* Exercise goal *
Present the lines below as a numbered list, leaving out the blank ones.

* Extracted entries *

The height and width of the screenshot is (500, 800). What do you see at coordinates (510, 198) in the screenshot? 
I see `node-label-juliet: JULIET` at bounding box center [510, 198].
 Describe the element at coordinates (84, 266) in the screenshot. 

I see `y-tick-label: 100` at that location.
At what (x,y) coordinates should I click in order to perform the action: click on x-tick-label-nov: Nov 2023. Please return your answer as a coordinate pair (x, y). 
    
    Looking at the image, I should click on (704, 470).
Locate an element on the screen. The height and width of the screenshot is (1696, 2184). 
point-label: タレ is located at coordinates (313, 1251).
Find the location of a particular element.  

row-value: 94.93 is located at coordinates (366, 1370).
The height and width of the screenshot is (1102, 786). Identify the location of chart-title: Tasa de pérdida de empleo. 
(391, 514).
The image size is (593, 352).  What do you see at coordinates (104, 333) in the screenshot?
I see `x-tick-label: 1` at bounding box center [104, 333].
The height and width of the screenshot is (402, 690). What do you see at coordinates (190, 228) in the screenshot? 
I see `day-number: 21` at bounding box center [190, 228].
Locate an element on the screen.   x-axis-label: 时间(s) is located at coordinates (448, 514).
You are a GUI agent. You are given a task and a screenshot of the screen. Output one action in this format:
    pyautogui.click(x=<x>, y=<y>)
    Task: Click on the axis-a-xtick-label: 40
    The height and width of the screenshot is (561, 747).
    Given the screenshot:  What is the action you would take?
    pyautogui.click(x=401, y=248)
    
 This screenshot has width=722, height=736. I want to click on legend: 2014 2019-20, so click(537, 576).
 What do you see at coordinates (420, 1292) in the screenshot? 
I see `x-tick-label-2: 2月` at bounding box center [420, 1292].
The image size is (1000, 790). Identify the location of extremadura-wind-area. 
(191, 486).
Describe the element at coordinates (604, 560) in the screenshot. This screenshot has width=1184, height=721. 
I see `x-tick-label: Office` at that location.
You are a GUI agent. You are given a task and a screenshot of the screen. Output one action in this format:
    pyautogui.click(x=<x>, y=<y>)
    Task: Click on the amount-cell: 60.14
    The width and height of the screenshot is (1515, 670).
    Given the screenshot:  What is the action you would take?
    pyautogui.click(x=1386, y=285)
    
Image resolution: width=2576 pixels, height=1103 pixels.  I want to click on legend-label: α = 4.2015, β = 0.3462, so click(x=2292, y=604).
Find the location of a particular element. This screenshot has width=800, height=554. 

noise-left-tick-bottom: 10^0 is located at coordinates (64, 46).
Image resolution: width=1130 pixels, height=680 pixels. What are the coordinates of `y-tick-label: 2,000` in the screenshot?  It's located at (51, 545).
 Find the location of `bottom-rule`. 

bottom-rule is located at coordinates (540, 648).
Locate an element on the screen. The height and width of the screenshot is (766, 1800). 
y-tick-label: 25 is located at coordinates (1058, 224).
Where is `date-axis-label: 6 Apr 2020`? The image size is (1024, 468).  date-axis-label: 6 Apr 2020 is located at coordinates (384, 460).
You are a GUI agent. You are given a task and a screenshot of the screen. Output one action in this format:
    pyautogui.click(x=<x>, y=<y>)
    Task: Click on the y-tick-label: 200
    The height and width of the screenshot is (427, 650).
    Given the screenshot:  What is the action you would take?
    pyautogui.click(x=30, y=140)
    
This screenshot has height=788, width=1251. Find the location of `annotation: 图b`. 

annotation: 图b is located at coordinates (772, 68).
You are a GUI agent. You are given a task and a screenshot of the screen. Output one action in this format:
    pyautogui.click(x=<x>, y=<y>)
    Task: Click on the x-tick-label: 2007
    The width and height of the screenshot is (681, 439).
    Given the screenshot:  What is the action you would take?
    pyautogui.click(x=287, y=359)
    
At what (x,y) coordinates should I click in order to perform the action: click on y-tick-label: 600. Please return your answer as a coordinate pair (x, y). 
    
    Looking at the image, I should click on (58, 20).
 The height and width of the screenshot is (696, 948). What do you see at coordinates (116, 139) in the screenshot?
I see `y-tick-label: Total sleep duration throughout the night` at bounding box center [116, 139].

* Output for this exercise *
1. The height and width of the screenshot is (500, 800). What do you see at coordinates (510, 198) in the screenshot? 
2. I see `node-label-juliet: JULIET` at bounding box center [510, 198].
3.  Describe the element at coordinates (84, 266) in the screenshot. 
4. I see `y-tick-label: 100` at that location.
5. At what (x,y) coordinates should I click in order to perform the action: click on x-tick-label-nov: Nov 2023. Please return your answer as a coordinate pair (x, y). 
6.     Looking at the image, I should click on (704, 470).
7. Locate an element on the screen. The height and width of the screenshot is (1696, 2184). 
8. point-label: タレ is located at coordinates (313, 1251).
9. Find the location of a particular element.  
10. row-value: 94.93 is located at coordinates (366, 1370).
11. The height and width of the screenshot is (1102, 786). Identify the location of chart-title: Tasa de pérdida de empleo. 
12. (391, 514).
13. The image size is (593, 352).  What do you see at coordinates (104, 333) in the screenshot?
14. I see `x-tick-label: 1` at bounding box center [104, 333].
15. The height and width of the screenshot is (402, 690). What do you see at coordinates (190, 228) in the screenshot? 
16. I see `day-number: 21` at bounding box center [190, 228].
17. Locate an element on the screen.   x-axis-label: 时间(s) is located at coordinates (448, 514).
18. You are a GUI agent. You are given a task and a screenshot of the screen. Output one action in this format:
19.     pyautogui.click(x=<x>, y=<y>)
20.     Task: Click on the axis-a-xtick-label: 40
21.     The height and width of the screenshot is (561, 747).
22.     Given the screenshot:  What is the action you would take?
23.     pyautogui.click(x=401, y=248)
24.  This screenshot has width=722, height=736. I want to click on legend: 2014 2019-20, so click(537, 576).
25.  What do you see at coordinates (420, 1292) in the screenshot? 
26. I see `x-tick-label-2: 2月` at bounding box center [420, 1292].
27. The image size is (1000, 790). Identify the location of extremadura-wind-area. 
28. (191, 486).
29. Describe the element at coordinates (604, 560) in the screenshot. This screenshot has width=1184, height=721. 
30. I see `x-tick-label: Office` at that location.
31. You are a GUI agent. You are given a task and a screenshot of the screen. Output one action in this format:
32.     pyautogui.click(x=<x>, y=<y>)
33.     Task: Click on the amount-cell: 60.14
34.     The width and height of the screenshot is (1515, 670).
35.     Given the screenshot:  What is the action you would take?
36.     pyautogui.click(x=1386, y=285)
37. Image resolution: width=2576 pixels, height=1103 pixels.  I want to click on legend-label: α = 4.2015, β = 0.3462, so click(x=2292, y=604).
38. Find the location of a particular element. This screenshot has width=800, height=554. 
39. noise-left-tick-bottom: 10^0 is located at coordinates (64, 46).
40. Image resolution: width=1130 pixels, height=680 pixels. What are the coordinates of `y-tick-label: 2,000` in the screenshot?  It's located at (51, 545).
41.  Find the location of `bottom-rule`. 
42. bottom-rule is located at coordinates (540, 648).
43. Locate an element on the screen. The height and width of the screenshot is (766, 1800). 
44. y-tick-label: 25 is located at coordinates (1058, 224).
45. Where is `date-axis-label: 6 Apr 2020`? The image size is (1024, 468).  date-axis-label: 6 Apr 2020 is located at coordinates (384, 460).
46. You are a GUI agent. You are given a task and a screenshot of the screen. Output one action in this format:
47.     pyautogui.click(x=<x>, y=<y>)
48.     Task: Click on the y-tick-label: 200
49.     The height and width of the screenshot is (427, 650).
50.     Given the screenshot:  What is the action you would take?
51.     pyautogui.click(x=30, y=140)
52. This screenshot has height=788, width=1251. Find the location of `annotation: 图b`. 
53. annotation: 图b is located at coordinates (772, 68).
54. You are a GUI agent. You are given a task and a screenshot of the screen. Output one action in this format:
55.     pyautogui.click(x=<x>, y=<y>)
56.     Task: Click on the x-tick-label: 2007
57.     The width and height of the screenshot is (681, 439).
58.     Given the screenshot:  What is the action you would take?
59.     pyautogui.click(x=287, y=359)
60. At what (x,y) coordinates should I click in order to perform the action: click on y-tick-label: 600. Please return your answer as a coordinate pair (x, y). 
61.     Looking at the image, I should click on (58, 20).
62.  The height and width of the screenshot is (696, 948). What do you see at coordinates (116, 139) in the screenshot?
63. I see `y-tick-label: Total sleep duration throughout the night` at bounding box center [116, 139].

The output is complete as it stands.